-- CONSIGNE --
Dans l'extrait ci-dessous sur la crise du carburant en Syrie, relevez tous les auteurs des sanctions actuelles évoquées par la rapporteuse spéciale des Nations unies.

Dans un rapport publié en 2021, le Washington Institute for Near East Policy a déclaré que bien que l'administration américaine ait nié avoir pillé le pétrole syrien, cette dernière a mis en œuvre un «plan moralement et juridiquement douteux», qui consiste à soutenir ses alliés kurdes en gardant le pétrole «hors des mains du régime Assad» et en «aidant à le raffiner et à le vendre».

Les spécialistes de la Syrie s'accordent généralement à dire que la modeste implication américaine n'est pas la cause première de la crise actuelle du carburant.

«Bien que les sanctions et le pillage du pétrole des régions orientales riches en pétrole vers la région voisine du Kurdistan irakien contribuent à aggraver la crise du carburant dans le pays, ces facteurs ne sont pas les plus importants», a déclaré M. Al-Asadi à Arab News.

«Les principaux responsables de la nouvelle crise du carburant – et de tous les défis socio-économiques similaires – ne peuvent être déconnectés de la nature de l'économie politique qui a prévalu dans le pays au cours de la dernière décennie, en particulier des aspects liés à la fragmentation politique, à la subordination à des acteurs politiques étrangers et à la domination par les alliés des principales ressources et opportunités d'investissement.»

Pire encore, les organisations humanitaires affirment que l'invasion russe de l'Ukraine en février dernier a relégué la crise humanitaire en Syrie au second plan.

Après avoir passé environ deux semaines en Syrie en novembre, Alena Douhan, rapporteuse spéciale des Nations unies sur les droits de l'homme, a affirmé que les sanctions actuelles des États-Unis, de l'Union européenne et du Royaume-Uni «peuvent s'apparenter à des crimes contre l'humanité».

Un Syrien vend du carburant au bord de la route, dans la banlieue de Raqqa (Photo, AFP).

(Enregistrements issus d'une collection)
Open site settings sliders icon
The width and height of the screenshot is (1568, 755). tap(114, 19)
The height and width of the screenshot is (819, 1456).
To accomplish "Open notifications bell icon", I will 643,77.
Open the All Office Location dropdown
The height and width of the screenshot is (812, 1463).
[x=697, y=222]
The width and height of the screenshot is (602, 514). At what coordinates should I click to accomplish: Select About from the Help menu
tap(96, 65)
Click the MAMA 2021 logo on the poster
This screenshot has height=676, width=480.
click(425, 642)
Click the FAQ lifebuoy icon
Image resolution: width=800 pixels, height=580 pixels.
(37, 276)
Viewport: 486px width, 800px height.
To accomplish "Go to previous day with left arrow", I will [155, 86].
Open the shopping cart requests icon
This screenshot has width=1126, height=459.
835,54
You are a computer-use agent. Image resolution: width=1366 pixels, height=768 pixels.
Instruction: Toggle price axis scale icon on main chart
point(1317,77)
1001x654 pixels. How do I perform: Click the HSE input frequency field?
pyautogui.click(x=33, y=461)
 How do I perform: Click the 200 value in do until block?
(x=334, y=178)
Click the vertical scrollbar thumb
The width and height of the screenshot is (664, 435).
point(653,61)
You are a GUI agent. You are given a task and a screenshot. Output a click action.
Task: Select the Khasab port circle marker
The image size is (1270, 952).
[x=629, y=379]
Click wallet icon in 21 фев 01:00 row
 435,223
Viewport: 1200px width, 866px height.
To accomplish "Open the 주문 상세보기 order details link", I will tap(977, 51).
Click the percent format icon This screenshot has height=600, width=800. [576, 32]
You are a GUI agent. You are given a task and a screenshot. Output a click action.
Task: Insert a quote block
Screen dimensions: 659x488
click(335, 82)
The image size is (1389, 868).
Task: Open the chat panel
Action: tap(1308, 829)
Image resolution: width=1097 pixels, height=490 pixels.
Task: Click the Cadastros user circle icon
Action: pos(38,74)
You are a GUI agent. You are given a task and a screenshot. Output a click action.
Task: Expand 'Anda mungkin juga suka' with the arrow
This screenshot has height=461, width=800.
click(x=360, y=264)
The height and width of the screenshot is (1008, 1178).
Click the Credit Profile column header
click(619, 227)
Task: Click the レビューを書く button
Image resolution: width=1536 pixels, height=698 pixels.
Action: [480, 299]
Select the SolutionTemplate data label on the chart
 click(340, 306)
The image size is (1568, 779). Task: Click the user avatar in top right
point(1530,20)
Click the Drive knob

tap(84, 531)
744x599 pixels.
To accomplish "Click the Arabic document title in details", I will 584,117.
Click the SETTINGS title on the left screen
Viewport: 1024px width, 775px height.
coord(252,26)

-- RÉPONSE --
Les États-Unis, l'Union européenne et le Royaume-Uni.